- Materials provided -
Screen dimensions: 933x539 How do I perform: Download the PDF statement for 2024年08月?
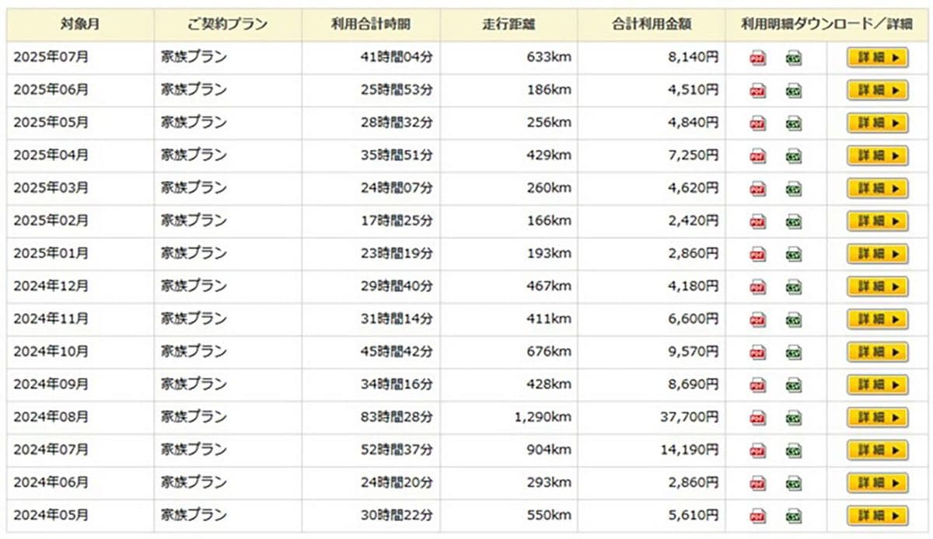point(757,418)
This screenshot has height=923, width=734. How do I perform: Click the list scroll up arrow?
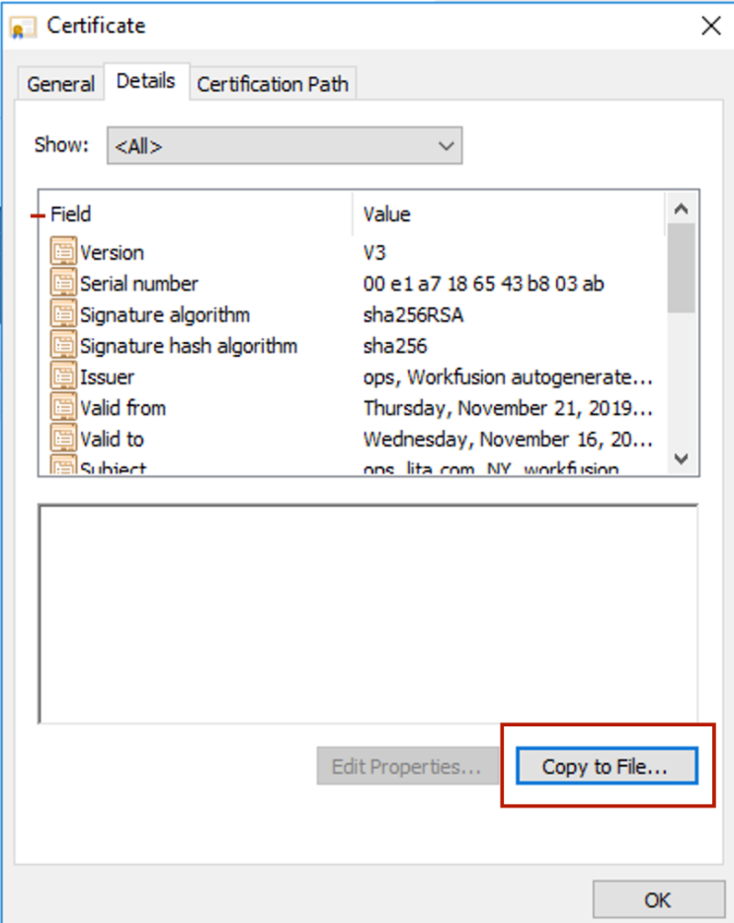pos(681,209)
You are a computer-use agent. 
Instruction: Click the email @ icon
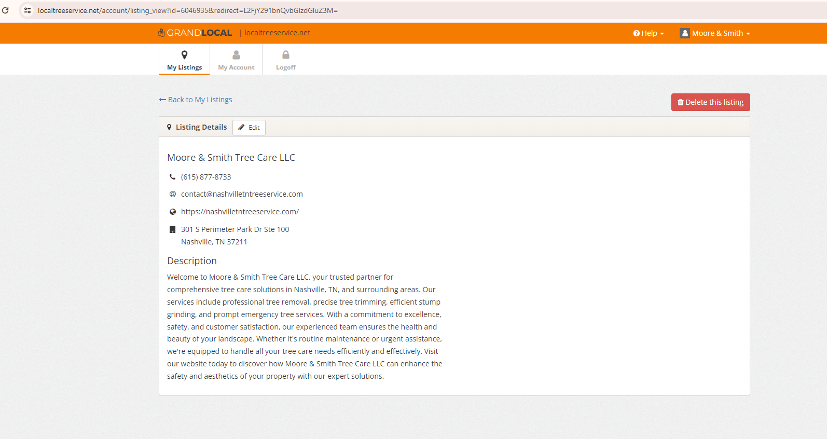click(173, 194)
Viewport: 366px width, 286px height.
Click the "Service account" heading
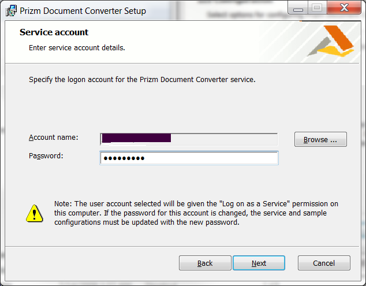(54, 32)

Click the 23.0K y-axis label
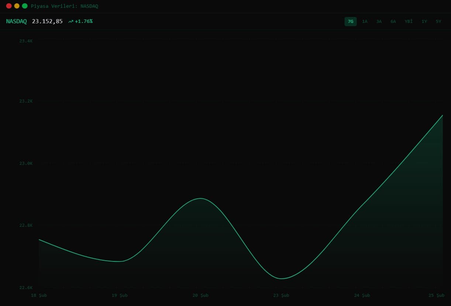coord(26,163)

==

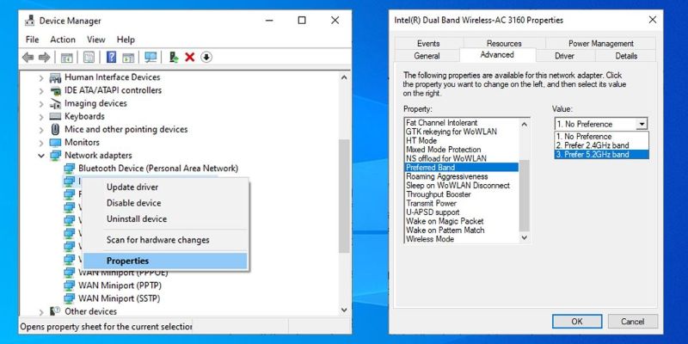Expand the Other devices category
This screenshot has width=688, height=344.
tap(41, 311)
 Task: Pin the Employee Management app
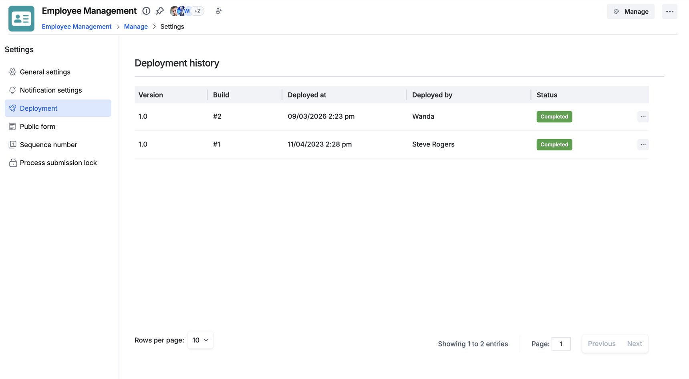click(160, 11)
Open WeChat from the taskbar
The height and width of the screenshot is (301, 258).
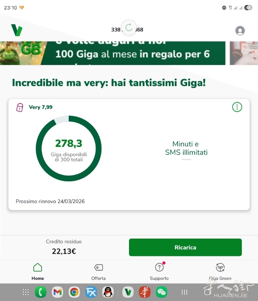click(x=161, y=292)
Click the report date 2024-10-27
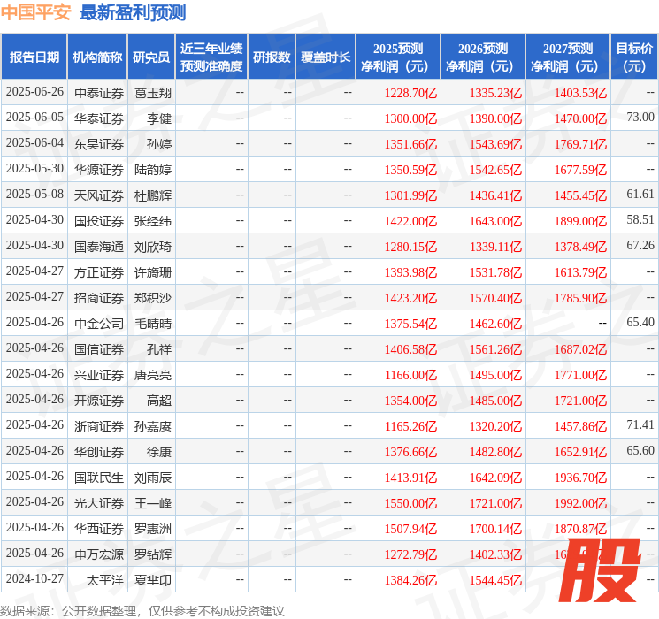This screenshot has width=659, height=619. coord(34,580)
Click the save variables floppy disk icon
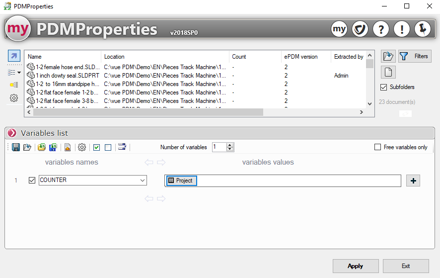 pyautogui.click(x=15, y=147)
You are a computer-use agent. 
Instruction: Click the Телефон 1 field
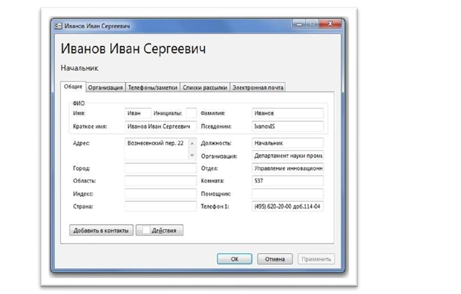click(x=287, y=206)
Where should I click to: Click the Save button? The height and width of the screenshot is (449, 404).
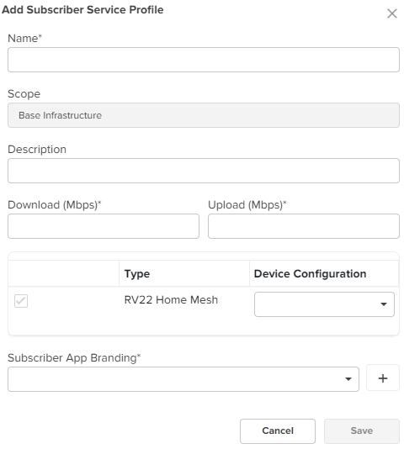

- Instructions for the task -
In the listing above, find the line with "Task: Pin the Employee Management app" and output every line through the one with "Where should I", exactly, without the pictures.

- Expected answer -
 Task: Pin the Employee Management app
click(160, 11)
Open WeChat from the taskbar
The height and width of the screenshot is (301, 258).
click(x=161, y=292)
Click the report date 2024-10-27
This screenshot has width=659, height=619. coord(34,580)
Click the save variables floppy disk icon
 pyautogui.click(x=15, y=147)
You are a computer-use agent. 
Instruction: Click the Телефон 1 field
click(x=287, y=206)
Where should I click to: Click the Save button? The height and width of the screenshot is (449, 404).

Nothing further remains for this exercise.